Merge pull request kubernetes#3452 from mimowo/retriable-exit-codes-additional-update2

k8s-ci-robot · web-flow · commit 6e877297a54f · 2022-08-09T01:54:50.000-07:00
Updates to KEP-3329 "Retriable and non-retriable Pod failures for Jobs"
diff --git a/keps/sig-apps/3329-retriable-and-non-retriable-failures/README.md b/keps/sig-apps/3329-retriable-and-non-retriable-failures/README.md
@@ -107,6 +107,7 @@ tags, and then generate with `hack/update-toc.sh`.
     - [Evolving condition types](#evolving-condition-types)
 - [Design Details](#design-details)
   - [New PodConditions](#new-podconditions)
+  - [Interim FailureTarget condition](#interim-failuretarget-condition)
   - [JobSpec API](#jobspec-api)
   - [Evaluation](#evaluation)
   - [Test Plan](#test-plan)
@@ -169,7 +170,7 @@ Items marked with (R) are required *prior to targeting to a milestone / release*
   - [ ] (R) [all GA Endpoints](https://github.com/kubernetes/community/pull/1806) must be hit by [Conformance Tests](https://github.com/kubernetes/community/blob/master/contributors/devel/sig-architecture/conformance-tests.md)
 - [x] (R) Production readiness review completed
 - [x] (R) Production readiness review approved
-- [ ] "Implementation History" section is up-to-date for milestone
+- [x] "Implementation History" section is up-to-date for milestone
 - [ ] User-facing documentation has been created in [kubernetes/website], for publication to [kubernetes.io]
 - [ ] Supporting documentation—e.g., additional design documents, links to mailing list discussions/SIG meetings, relevant PRs/issues, release notes
 
@@ -674,7 +675,8 @@ The Pod status (which includes the `conditions` field and the container exit
 codes) could be lost if the failed pod is garbage collected.
 
 Losing Pod's status before it is interpreted by Job Controller can be prevented
-by using the feature of [job tracking with finalizers](https://kubernetes.io/docs/concepts/overview/working-with-objects/finalizers/).
+by using the feature of [job tracking with finalizers](https://kubernetes.io/docs/concepts/overview/working-with-objects/finalizers/)

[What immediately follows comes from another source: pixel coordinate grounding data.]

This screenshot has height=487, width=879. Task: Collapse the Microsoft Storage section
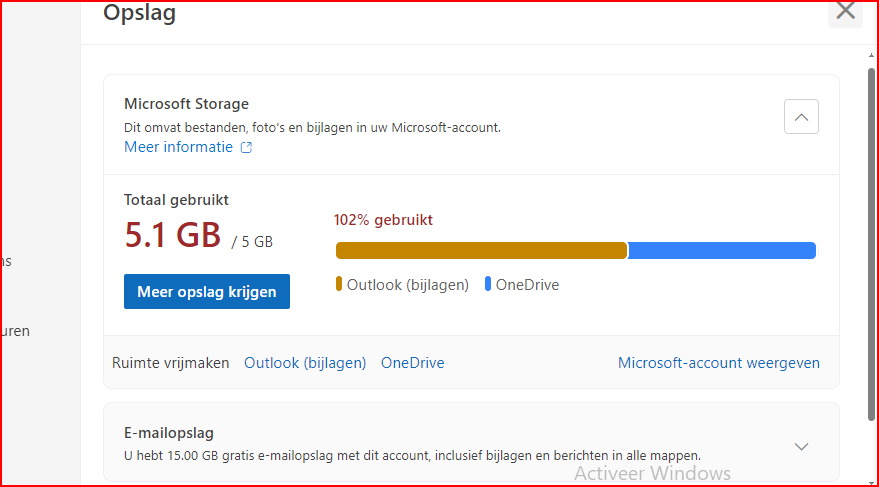tap(801, 117)
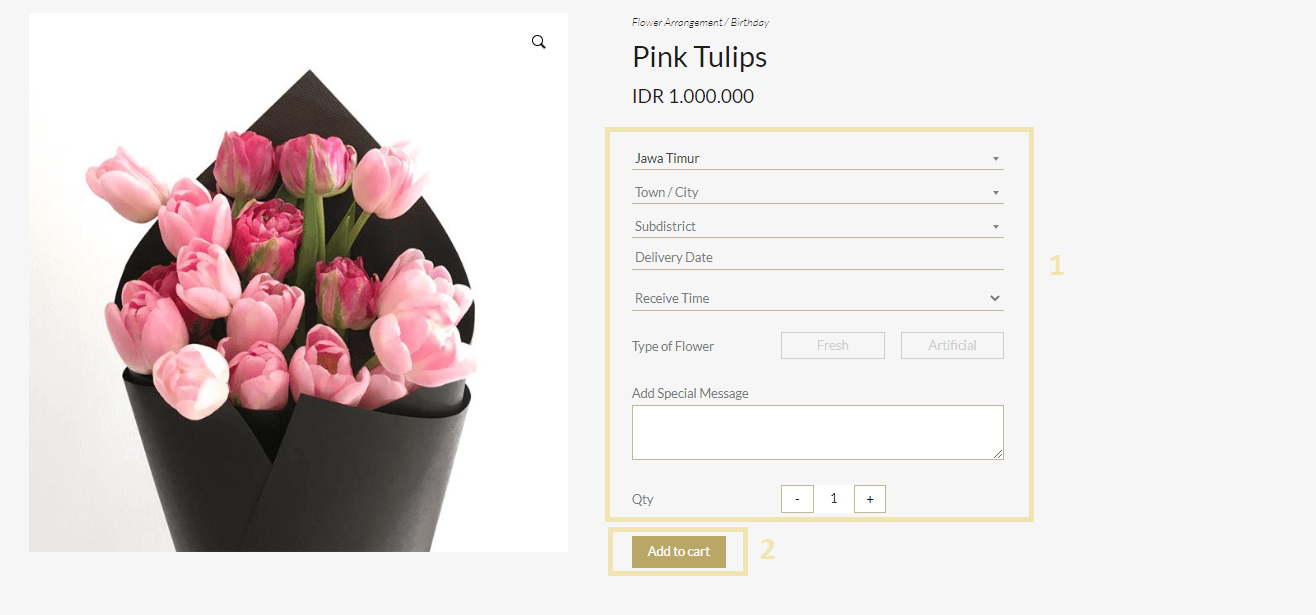Expand the Town / City dropdown

click(x=818, y=192)
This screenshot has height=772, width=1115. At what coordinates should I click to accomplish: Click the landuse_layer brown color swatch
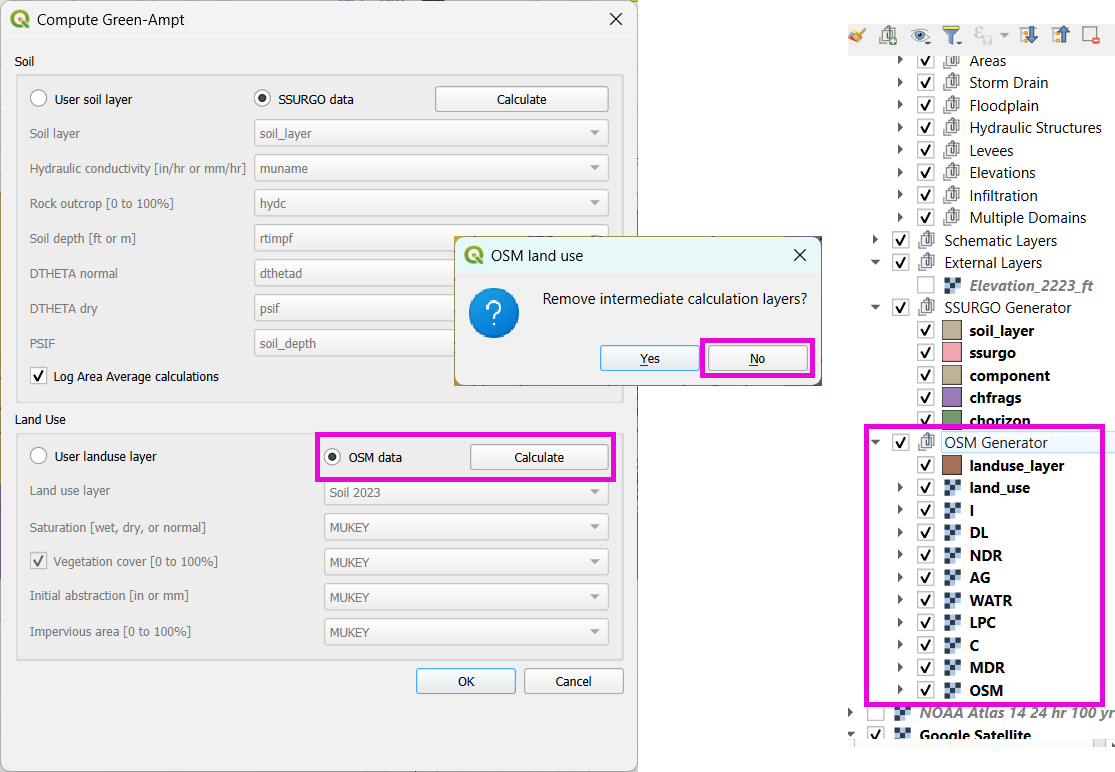[952, 465]
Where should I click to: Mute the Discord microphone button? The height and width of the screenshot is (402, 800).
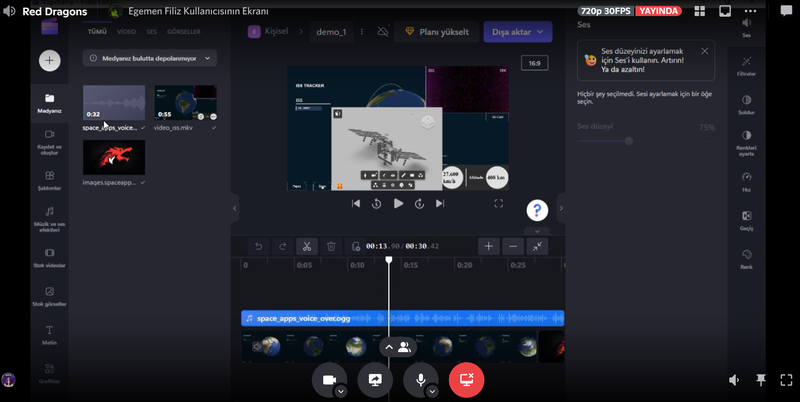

+(see more about the design details section: [Interim FailureTarget condition](#interim-failuretarget-condition)).
 
 #### Evolving condition types
 
@@ -739,13 +741,33 @@ pod delete requests are issued to modify the code to also append a meaningful
 condition with dedicated `Type`, `Reason` and `Message` fields based on the
 invocation context.
 
+### Interim FailureTarget condition
+
+There is a risk of losing the Pod status information due to PodGC, which could
+prevent Job Controller to react to a pod failure with respect to the configured
+pod failure policy rules (see also: [Garbage collected pods](#garbage-collected-pods)).
+
+In order to make sure all pods are checked against the rules we require the
+feature of [job tracking with finalizers](https://kubernetes.io/docs/concepts/overview/working-with-objects/finalizers/)
+to be enabled.
+
+Additionally, before we actually remove the finalizers from the pods
+(allowing them to be deleted by PodGC) we record the determined job failure
+message (if any rule with `JobFail` matched) in an interim job condition, called
+`FailureTarget`. Once the pod finalizers are removed we update the job status
+with the final `Failed` job condition. This strategy eliminates a possible
+race condition that we could lose the information about the job failure if
+Job Controller crashed between removing the pod finalizers are updating the final
+`Failed` condition in the job status.
+
 ### JobSpec API
 
 We extend the Job API in order to allow to apply different actions depending
 on the conditions associated with the pod failure.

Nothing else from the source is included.